Posted: 10 Apr 2006 20:49
by JASIEK
Wszystko byłoby fajnie gdybym nie znalazł się na liście niesklasyfikowanych :( musieli mnie gdzieś zgubić. Na szczęście poamiętam swój czas.

Posted: 10 Apr 2006 21:18
by leoheart
za szybko szusowałes do mety :) trzeba było tak jak ja,nawet mój czas sie zgadzał :)

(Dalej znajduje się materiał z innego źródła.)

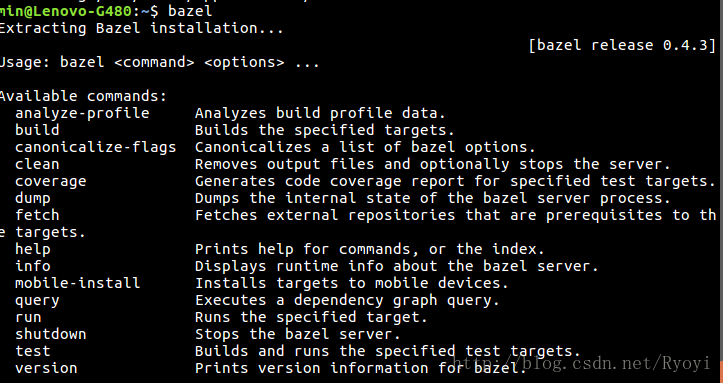Select the test command text
This screenshot has height=383, width=723.
coord(32,351)
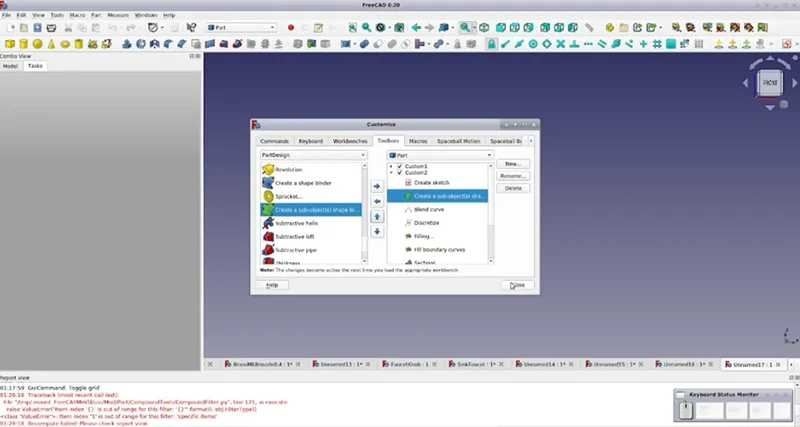Click the move-right arrow button in Customize

[x=377, y=186]
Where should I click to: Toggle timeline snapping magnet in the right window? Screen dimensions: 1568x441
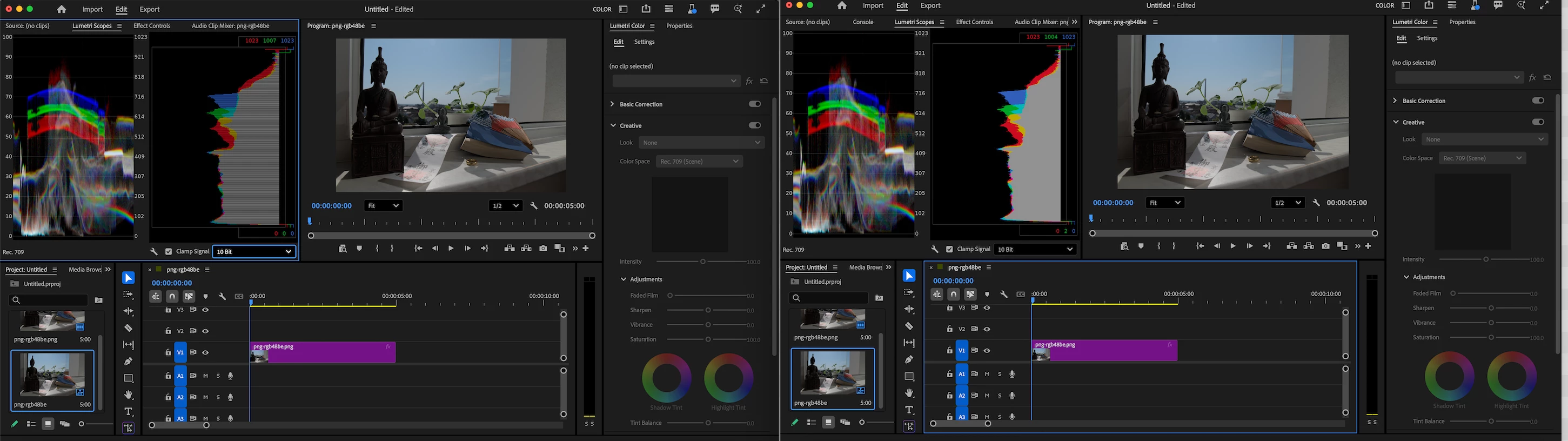tap(954, 294)
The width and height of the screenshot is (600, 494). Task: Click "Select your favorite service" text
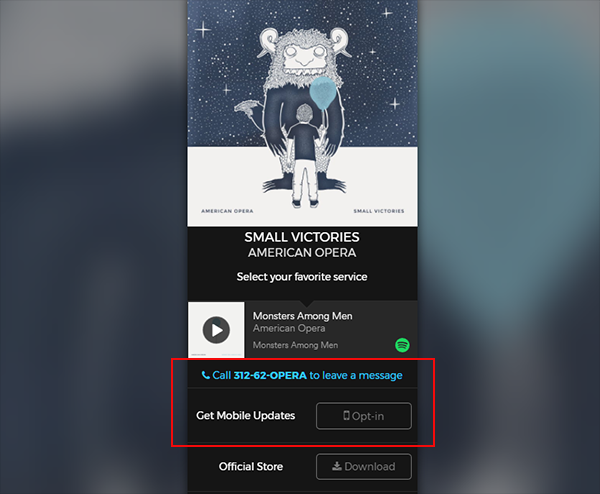302,277
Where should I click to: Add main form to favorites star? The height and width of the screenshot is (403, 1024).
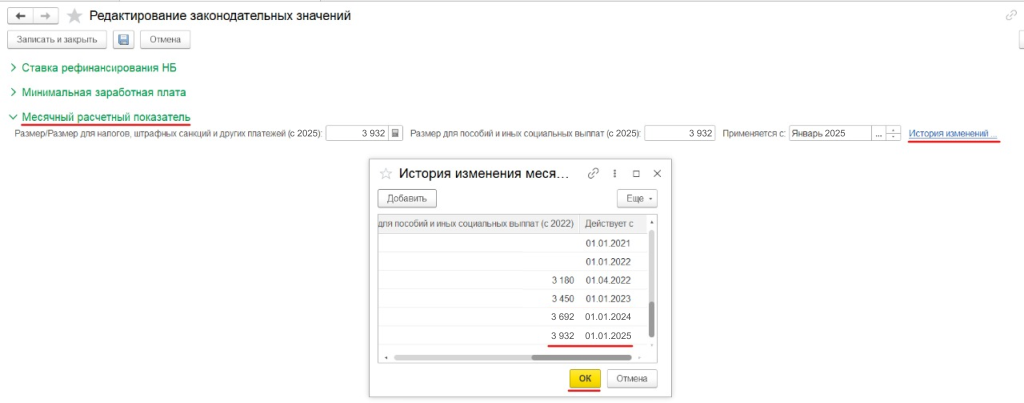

ps.relacja w WOT była dośc ....skromna :P

Posted: 10 Apr 2006 22:20
by Domar
co do tego czegoś na Wocie to ja bym tego relacją nie nazwał :) Leo, a mógłbyś mi powiedzieć co straciłem nie czekając? bo już żałować zaczynam :)

Posted: 11 Apr 2006 19:16
by Giant Mike
GG poszukuje osób do pracy na maratonach.
Charakter pracy raczej fizyczny, obsluga trasy, bufetow, biura zawodow, start, meta itd.

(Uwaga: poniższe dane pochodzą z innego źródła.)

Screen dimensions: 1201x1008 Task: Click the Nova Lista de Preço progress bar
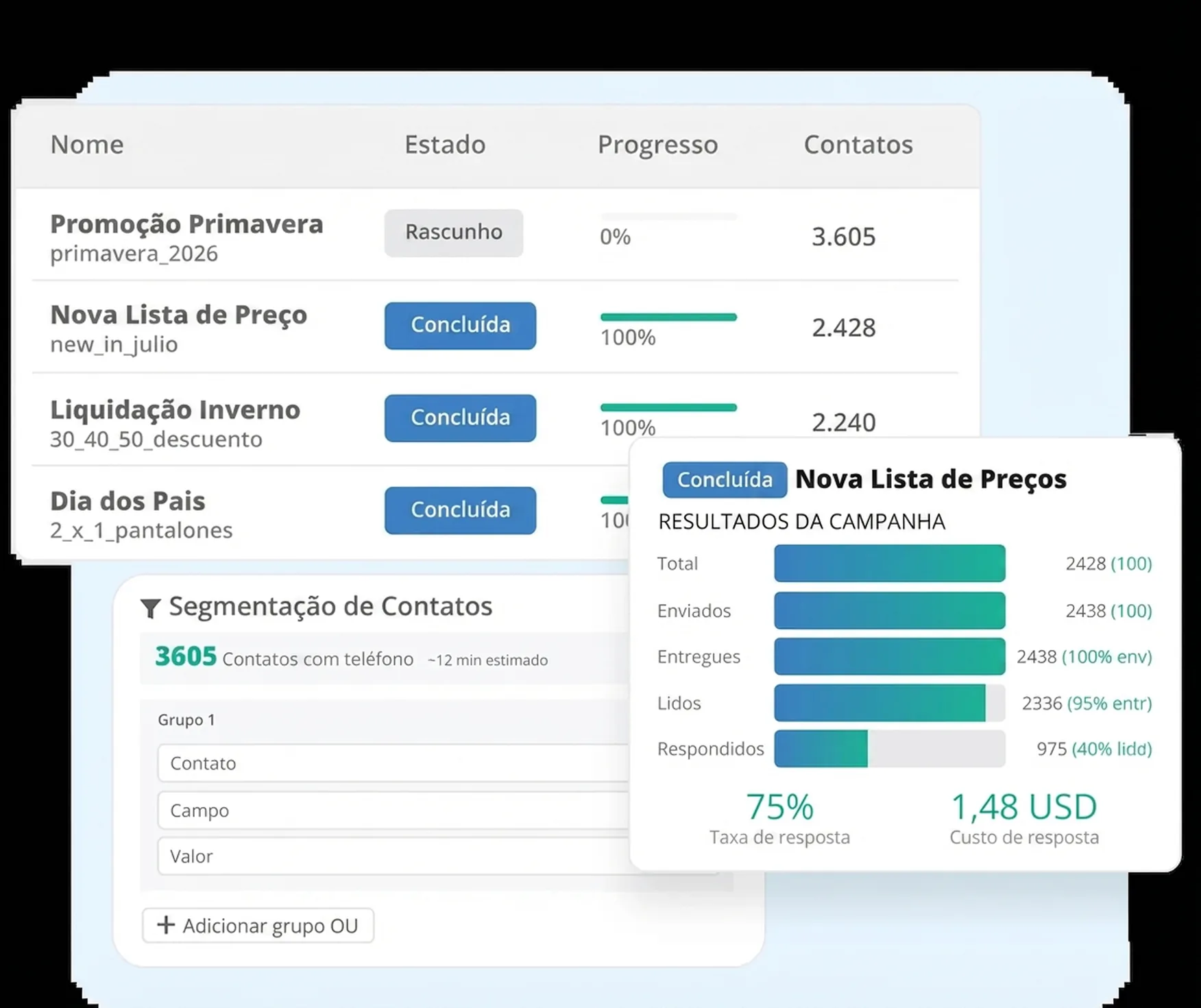click(x=668, y=317)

Organizator kryje wszystkie koszty przejazdu, pobytu, zakwaterowania i wyzywienia + oczywiscie kasa do reki na koniec kazdej imprezy. Jak ktos powaznie zainteresowany to wiem ile placi :). Zobowiazanie raczej na caly sezon, choc ofera zalezy od planowanej ilosci osob na maratonie.

Michal

Posted: 11 Apr 2006 19:36
by leoheart
Domar wrote:co do tego czegoś na Wocie to ja bym tego relacją nie nazwał :) Leo, a mógłbyś mi powiedzieć co straciłem nie czekając? bo już żałować zaczynam :)
wylosowali Cie do nagrody :!: miałbys co najmniej taka lampke jak Młody,małe a cieszy :D

Posted: 12 Apr 2006 21:03
by Domar
patrzcie no, napisałem im maila i dopisali mi drużynę i miasto następnego dnia :) czyli naprawdę jeszcze nad tymi wynikami pracują :)

Posted: 13 Apr 2006 18:44
by leoheart

Posted: 13 Apr 2006 18:49
by Giant Mike
Jak by k tos chcial jedna z fotek z tej galerii w lepszej rozdzielczosci to niech pisze do mnie.

Michal

Posted: 13 Apr 2006 18:53
by spider

Posted: 13 Apr 2006 19:00
by Giant Mike
http://www.mazovia.vel.pl/galeria2.php? ... .jpg&id=23

Wtedy ostatni raz Czarka widziałem :)

Michał

Posted: 13 Apr 2006 19:06
by spider

Posted: 13 Apr 2006 20:04
by yorek
ale zobaczcie, że na twarzy Ediego w ogóle nie widać zmęczenia, wygląda jakby jechał bez wysiłku z takim szyderczym uśmiechem mówiącym "poczekajcie poczekajcie, zacznę pedałować na ostatnim kilometrze" 8)

Posted: 14 Apr 2006 03:26
by leoheart
Cyborgi sie tak śmieja :D

Posted: 14 Apr 2006 11:22
by Creeping Death

Posted: 14 Apr 2006 14:37
by rycho
i wcale nie ostatni

Posted: 15 Apr 2006 21:18
by spider
Jak czytałem ten tekst byłem w szoku... to ma być zabawa,sport?
To ma być "brać kolarska" ? o człowieczeństwu nie wspomne bo to w polsce zapomniane słowo.
Sami przeczytajcie.

http://www.rower.com/archiwum.php?art=2600

Posted: 15 Apr 2006 21:57
by rycho
przykre, ale prawdziwe. polska rzeczywistosc.

Posted: 15 Apr 2006 22:33
by behem0th
http://www.mazovia.vel.pl/forum/index.p ... ee57ba7d23

to jest tez dobre. ;)
jakim debilem trzeba byc? co za frajerzy hehehe.

Posted: 16 Apr 2006 18:55
by Edi
Boszzz, niezła akcja z tymi kolesiami z Łiler Timu.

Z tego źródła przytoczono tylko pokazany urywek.